* _TEXT_:
Whether when there is no malafide pleaded against the assessee, it is open to the Tribunal to accept additional documents placed before it - YES: HC - Revenue's appeal dismissed : MADRAS HIGH COURT

2018-TIOL-467-ITAT-MUM

Ashok Keshavlal Tejuja Vs ACIT

Whether there is any bar on the investment in residential property made outside India, for purpose of claiming benefit of exemption u/s 54F - NO: ITAT

Whether additional claim of assessee before the original as well as appellate authorities to bring to tax the capital gains on sale of shares as LTCG instead of STCG, deserves to be considered even if the same is not filed by way of revised return - YES: ITAT - Case Remanded : MUMBAI ITAT

2018-TIOL-466-ITAT-KOL

ACIT Vs Dati Corporation

Whether rejection of books is justified in case of huge quantum of unverifiable expenses, and estimation of profits on basis of past history in such cases cannot be faulted - YES: ITAT - Revenue's appeal dismissed : KOLKATA ITAT

 
INDIRECT TAX

SERVICE TAX SECTION

2018-TIOL-1004-CESTAT-MUM

Commissioner of CGST Vs Sequoia Capital India Advisors Pvt Ltd

ST - Refund - Issue is whether limitation of one year for filing of refund claim should be computed from date of receipt of foreign exchange or from the date of invoice in terms of Rule 5 of CENVAT Credit Rules, 2004 and Notification issued thereon.

* _WORK TO DO_:
**a.** List every case citation number given in the tax case digest.
**b.** Under which section of the law, as named in the tax case digest, is the exemption for investment in residential property outside India claimed?
**c.** Reproduce verbatim the portion of the tax case digest that begins with the words "SERVICE TAX SECTION" and ends with "Notification issued thereon.".
The lines that come after the tax case digest have no connection to it.

* _DATA_:
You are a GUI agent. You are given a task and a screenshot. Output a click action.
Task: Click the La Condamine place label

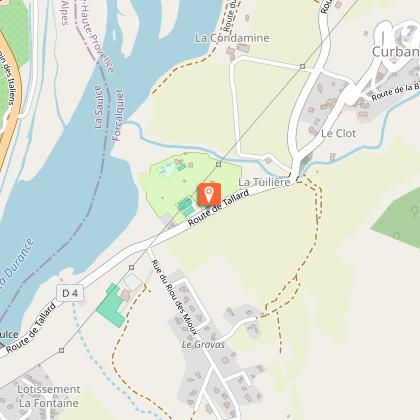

* _THE ANSWERS_:
**a.**
2018-TIOL-467-ITAT-MUM
2018-TIOL-466-ITAT-KOL
2018-TIOL-1004-CESTAT-MUM

**b.** Section 54F.

**c.**
SERVICE TAX SECTION

2018-TIOL-1004-CESTAT-MUM

Commissioner of CGST Vs Sequoia Capital India Advisors Pvt Ltd

ST - Refund - Issue is whether limitation of one year for filing of refund claim should be computed from date of receipt of foreign exchange or from the date of invoice in terms of Rule 5 of CENVAT Credit Rules, 2004 and Notification issued thereon.